Provided material START

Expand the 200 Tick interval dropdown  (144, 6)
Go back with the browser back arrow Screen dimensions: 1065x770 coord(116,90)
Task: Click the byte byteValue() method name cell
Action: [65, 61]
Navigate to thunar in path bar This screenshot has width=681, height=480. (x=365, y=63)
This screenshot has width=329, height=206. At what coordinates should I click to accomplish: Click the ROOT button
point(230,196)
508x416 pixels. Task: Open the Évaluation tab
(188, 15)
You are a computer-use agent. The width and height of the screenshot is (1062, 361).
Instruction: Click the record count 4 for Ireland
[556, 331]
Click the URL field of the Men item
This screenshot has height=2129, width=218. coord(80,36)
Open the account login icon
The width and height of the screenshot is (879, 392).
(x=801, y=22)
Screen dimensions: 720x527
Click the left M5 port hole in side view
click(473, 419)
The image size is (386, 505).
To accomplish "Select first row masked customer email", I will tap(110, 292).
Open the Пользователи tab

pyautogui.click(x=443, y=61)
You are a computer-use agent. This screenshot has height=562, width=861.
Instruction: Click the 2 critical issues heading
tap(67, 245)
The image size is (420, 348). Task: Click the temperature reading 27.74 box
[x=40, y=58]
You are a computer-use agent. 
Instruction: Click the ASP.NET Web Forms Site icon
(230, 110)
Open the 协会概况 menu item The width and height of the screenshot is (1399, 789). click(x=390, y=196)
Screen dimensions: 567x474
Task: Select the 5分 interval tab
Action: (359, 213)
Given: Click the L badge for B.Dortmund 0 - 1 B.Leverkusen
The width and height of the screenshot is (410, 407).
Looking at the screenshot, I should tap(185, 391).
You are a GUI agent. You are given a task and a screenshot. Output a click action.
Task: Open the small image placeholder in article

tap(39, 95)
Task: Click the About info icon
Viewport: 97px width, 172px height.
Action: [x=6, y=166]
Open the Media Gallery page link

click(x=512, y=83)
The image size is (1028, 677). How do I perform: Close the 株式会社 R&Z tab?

Provided material END

> _Prompt_
Retyping the whole listing exactly is the task here.

> _Your solution_
Expand the 200 Tick interval dropdown  (144, 6)
Go back with the browser back arrow Screen dimensions: 1065x770 coord(116,90)
Task: Click the byte byteValue() method name cell
Action: [65, 61]
Navigate to thunar in path bar This screenshot has width=681, height=480. (x=365, y=63)
This screenshot has width=329, height=206. At what coordinates should I click to accomplish: Click the ROOT button
point(230,196)
508x416 pixels. Task: Open the Évaluation tab
(188, 15)
You are a computer-use agent. The width and height of the screenshot is (1062, 361).
Instruction: Click the record count 4 for Ireland
[556, 331]
Click the URL field of the Men item
This screenshot has height=2129, width=218. coord(80,36)
Open the account login icon
The width and height of the screenshot is (879, 392).
(x=801, y=22)
Screen dimensions: 720x527
Click the left M5 port hole in side view
click(473, 419)
The image size is (386, 505).
To accomplish "Select first row masked customer email", I will tap(110, 292).
Open the Пользователи tab

pyautogui.click(x=443, y=61)
You are a computer-use agent. This screenshot has height=562, width=861.
Instruction: Click the 2 critical issues heading
tap(67, 245)
The image size is (420, 348). Task: Click the temperature reading 27.74 box
[x=40, y=58]
You are a computer-use agent. 
Instruction: Click the ASP.NET Web Forms Site icon
(230, 110)
Open the 协会概况 menu item The width and height of the screenshot is (1399, 789). click(x=390, y=196)
Screen dimensions: 567x474
Task: Select the 5分 interval tab
Action: (359, 213)
Given: Click the L badge for B.Dortmund 0 - 1 B.Leverkusen
The width and height of the screenshot is (410, 407).
Looking at the screenshot, I should tap(185, 391).
You are a GUI agent. You are given a task and a screenshot. Output a click action.
Task: Open the small image placeholder in article

tap(39, 95)
Task: Click the About info icon
Viewport: 97px width, 172px height.
Action: [x=6, y=166]
Open the Media Gallery page link

click(x=512, y=83)
The image size is (1028, 677). How do I perform: Close the 株式会社 R&Z tab?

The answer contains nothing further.